Are all the mechanisms in the pathophysiology section related to T1DM and HF or T2DM and HF or both? Please specify which mechanisms are related to each.

Response:

Thanks to the reviewer for the recommendation. Although HF is more investigated in T2DM, in this review we focus in pathophysiology mechanisms studied in T1DM. Referenced articles have been selected from those including T1DM patients or insulinopenic diabetes mouse models. Nevertheless, several mechanisms are common for both types. We have added some clarification in order to specify which of those mechanisms are shared.

Diabetic cardiomyopathy pathophysiology is widely studied in T2D, while mechanisms in T1D are less clear.

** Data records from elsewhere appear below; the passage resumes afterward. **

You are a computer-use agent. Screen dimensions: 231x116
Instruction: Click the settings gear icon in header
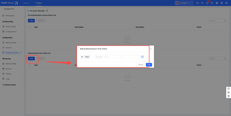coord(222,3)
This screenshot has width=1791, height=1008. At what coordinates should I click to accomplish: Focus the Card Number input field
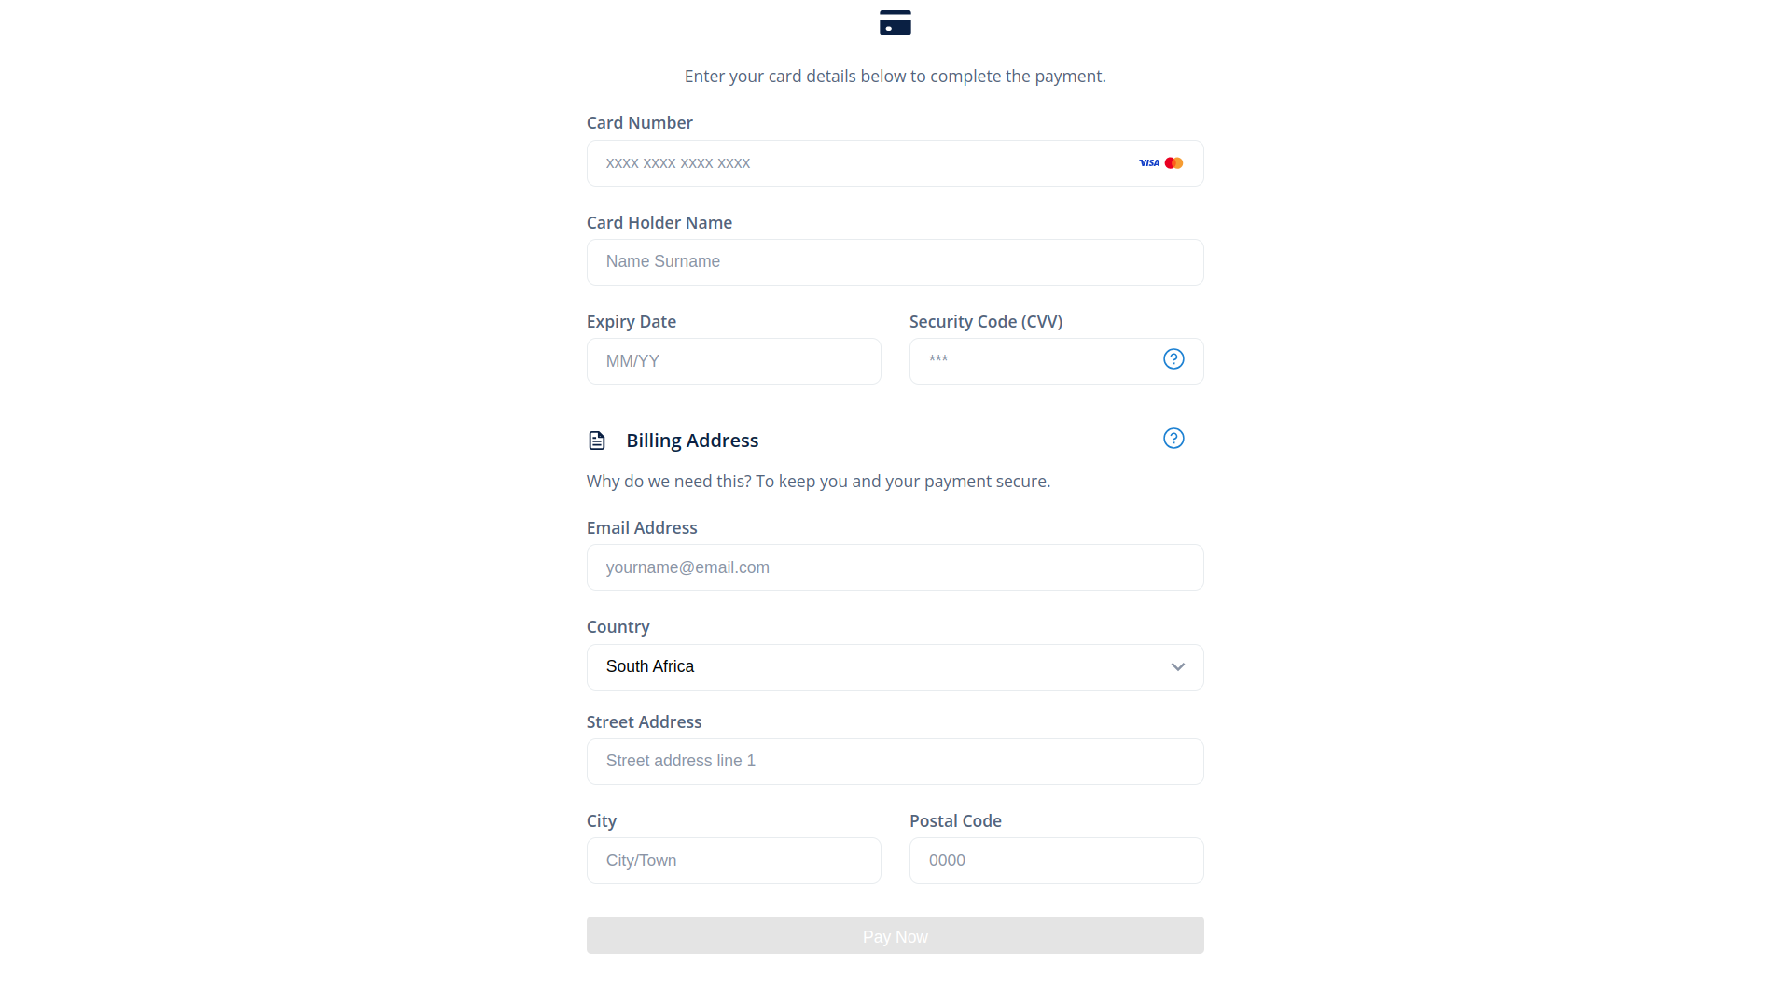(x=858, y=163)
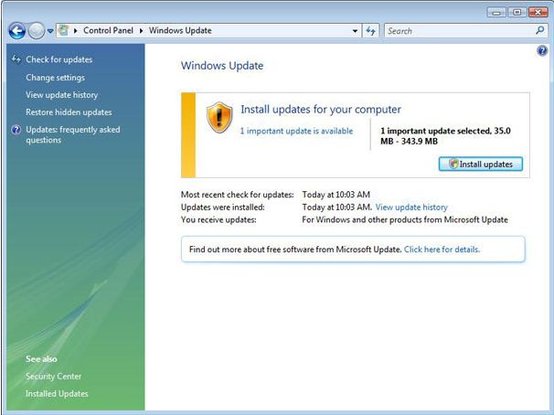This screenshot has width=554, height=415.
Task: Click the Forward navigation arrow button
Action: [x=37, y=30]
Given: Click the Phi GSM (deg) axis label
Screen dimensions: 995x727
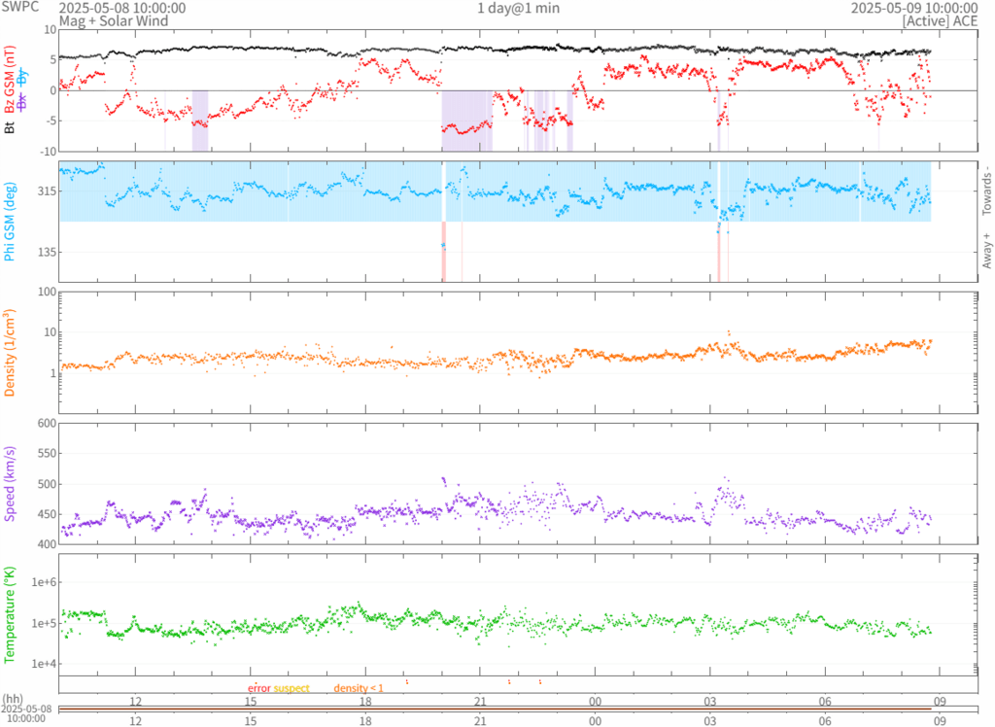Looking at the screenshot, I should tap(10, 221).

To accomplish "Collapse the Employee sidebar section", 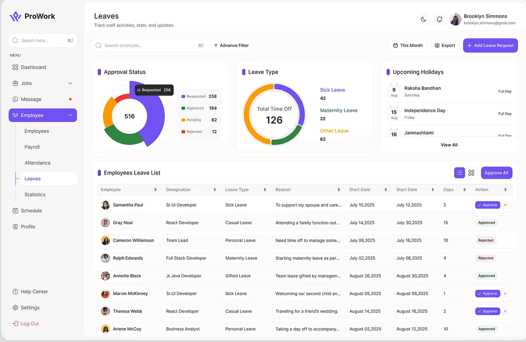I will [x=69, y=115].
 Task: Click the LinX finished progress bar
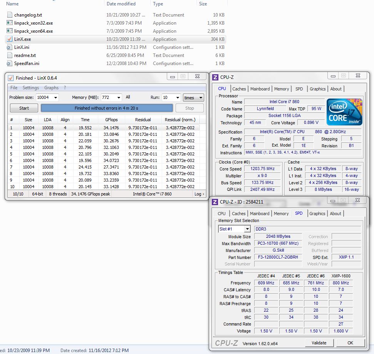tap(107, 108)
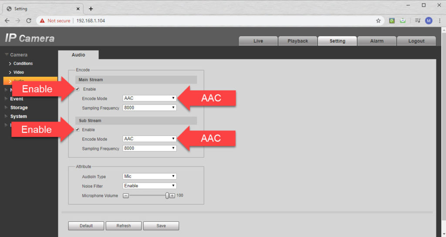The image size is (446, 237).
Task: Click the browser back arrow
Action: [7, 20]
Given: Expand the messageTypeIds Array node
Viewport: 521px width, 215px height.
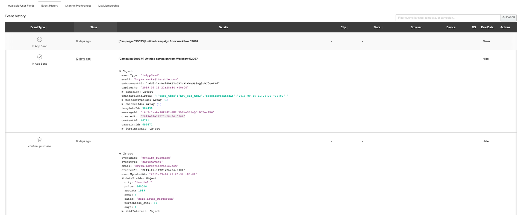Looking at the screenshot, I should click(x=123, y=100).
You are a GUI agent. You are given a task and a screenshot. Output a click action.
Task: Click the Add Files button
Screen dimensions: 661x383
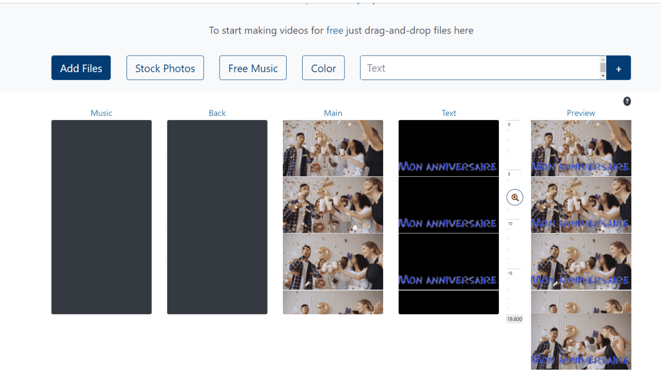(x=81, y=68)
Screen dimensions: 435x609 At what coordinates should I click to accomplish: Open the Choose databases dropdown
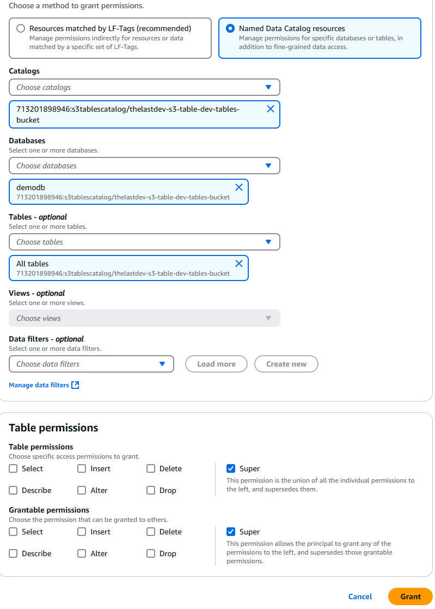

Hyperglycemia and chronic inflammation present in both types promote cardiac hypertrophy and fibrosis, rising myocardial stiffness and resulting in diastolic and systolic dysfunction.

 

Comments:

Please expand more on the EMPEROR Preserved trial, especially given recent findings.

Response:

In this section, we have included additional information extracted to EMPEROR Preserved trial recently published (27/08/2021).

Finally, results from the EMPEROR-preserve trial have been recently published, announcing a reduction of the combined risk of cardiovascular death or hospitalization for HF with 10mg empagliflozin in patients with HFpEF, regardless of the presence or absence of diabetes [86].

 

Final comments

Once again, we are grateful for the opportunity to revise and improve our manuscript.

We hope that our revised manuscript may now be considered acceptable for publication in the journal. Nevertheless, we are of course willing to revise it further according to any other suggestions or concerns raised by the Editor or the Reviewers.

Yours faithfully,

 

Isabel Cornejo-Pareja, and coauthors

Author Response File: Author Response.pdf

Round 2

Reviewer 2 Report

The authors have improved on the corrections initially sent for revision.